The inquiry — which published its long-awaited verdict on Wednesday — found that the invasion was unnecessary, unjustified, based on flawed intelligence and that the legal justification put forward by the British government was highly dubious.

The former prime minister came in for particularly strong criticism in the report, with the inquiry finding that he had deliberately exaggerated the risk posed by Saddam Hussein’s regime.

It also found that he opted to join the invasion before all peaceful options had been exhausted and that Mr Blair had ignored warnings over what would occur in the aftermath of the invasion.

Speaking yesterday, Blair expressed “regret” that he did not challenge intelligence about Saddam’s supposed weapons of mass destruction but insisted he still believed he was right to overthrow the Iraqi dictator and that the world was a better place as a result.

“I can regret the mistakes and I can regret many things about it but I genuinely believe, not just that we acted out of good motives, and I did what I did out of good faith, but I sincerely believe that we would be in a worse position if we hadn’t acted that way.
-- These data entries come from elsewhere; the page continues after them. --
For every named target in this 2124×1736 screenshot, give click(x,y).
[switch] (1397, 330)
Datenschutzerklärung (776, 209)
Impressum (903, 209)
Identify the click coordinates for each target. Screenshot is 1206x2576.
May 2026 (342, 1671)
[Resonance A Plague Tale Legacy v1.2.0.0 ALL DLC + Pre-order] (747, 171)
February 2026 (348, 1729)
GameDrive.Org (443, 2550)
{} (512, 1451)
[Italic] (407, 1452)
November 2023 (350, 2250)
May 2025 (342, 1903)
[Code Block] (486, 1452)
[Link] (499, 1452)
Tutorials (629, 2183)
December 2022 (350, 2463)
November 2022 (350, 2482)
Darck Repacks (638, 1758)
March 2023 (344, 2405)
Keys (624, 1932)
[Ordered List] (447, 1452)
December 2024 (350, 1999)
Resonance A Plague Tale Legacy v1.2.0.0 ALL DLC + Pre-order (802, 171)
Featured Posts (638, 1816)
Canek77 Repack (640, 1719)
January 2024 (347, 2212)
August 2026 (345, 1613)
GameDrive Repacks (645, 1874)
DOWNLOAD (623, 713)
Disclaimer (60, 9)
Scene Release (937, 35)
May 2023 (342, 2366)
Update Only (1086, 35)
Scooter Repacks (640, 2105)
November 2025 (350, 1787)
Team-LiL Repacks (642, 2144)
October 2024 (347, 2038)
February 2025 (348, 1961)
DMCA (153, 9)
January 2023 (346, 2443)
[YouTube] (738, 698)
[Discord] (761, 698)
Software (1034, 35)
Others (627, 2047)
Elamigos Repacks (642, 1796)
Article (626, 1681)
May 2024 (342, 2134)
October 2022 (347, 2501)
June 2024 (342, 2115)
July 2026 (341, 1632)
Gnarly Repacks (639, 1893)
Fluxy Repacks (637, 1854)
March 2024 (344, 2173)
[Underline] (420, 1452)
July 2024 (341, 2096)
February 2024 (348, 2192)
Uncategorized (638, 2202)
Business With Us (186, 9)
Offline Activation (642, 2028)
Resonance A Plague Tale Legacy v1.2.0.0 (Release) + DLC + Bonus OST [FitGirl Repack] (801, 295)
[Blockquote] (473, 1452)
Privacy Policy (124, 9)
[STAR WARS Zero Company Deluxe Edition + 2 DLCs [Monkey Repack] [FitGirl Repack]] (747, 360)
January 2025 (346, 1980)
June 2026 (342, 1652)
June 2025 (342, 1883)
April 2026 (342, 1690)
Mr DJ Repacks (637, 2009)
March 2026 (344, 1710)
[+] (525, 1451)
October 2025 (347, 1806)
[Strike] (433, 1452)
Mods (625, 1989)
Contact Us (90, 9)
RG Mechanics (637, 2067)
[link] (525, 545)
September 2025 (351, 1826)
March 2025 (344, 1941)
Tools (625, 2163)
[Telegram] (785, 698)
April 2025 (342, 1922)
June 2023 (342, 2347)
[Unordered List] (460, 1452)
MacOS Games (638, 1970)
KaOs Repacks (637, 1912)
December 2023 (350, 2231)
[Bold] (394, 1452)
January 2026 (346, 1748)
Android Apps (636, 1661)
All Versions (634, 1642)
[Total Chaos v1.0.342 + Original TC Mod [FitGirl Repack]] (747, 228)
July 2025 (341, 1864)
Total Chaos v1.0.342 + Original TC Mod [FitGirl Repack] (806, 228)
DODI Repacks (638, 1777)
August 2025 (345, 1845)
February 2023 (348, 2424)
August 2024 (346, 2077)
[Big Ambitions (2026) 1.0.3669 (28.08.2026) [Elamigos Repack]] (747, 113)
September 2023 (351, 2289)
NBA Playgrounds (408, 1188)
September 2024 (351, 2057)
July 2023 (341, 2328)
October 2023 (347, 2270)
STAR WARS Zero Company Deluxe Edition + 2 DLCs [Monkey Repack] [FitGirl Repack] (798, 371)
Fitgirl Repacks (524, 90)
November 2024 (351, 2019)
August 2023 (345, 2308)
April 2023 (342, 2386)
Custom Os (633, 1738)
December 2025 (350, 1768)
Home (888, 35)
I may be completely wrong about that,” he told the BBC Radio 4 Today programme.

The former prime minister, who ignored the will of millions of British people to wage the disastrous war, then made the jaw-dropping claim that: “I understand that people still disagree but at least do me the respect — as I respect your position — of reading my argument.”

He went on to suggest that despite the “terrible consequences” of the invasion — which, as he had been warned, saw Iraq plunged into a bloody sectarian civil war — the British-US military intervention had not been in vain.

Shadow Commons leader Paul Flynn, a vocal opponent of the war, said that widespread calls for Mr Blair’s prosecution for war crimes in the wake of the inquiry’s findings should be given “serious consideration.”

While Labour frontbencher Diane Abbott said that Mr Blair’s reputation had “bled to death in the sands of Iraq.”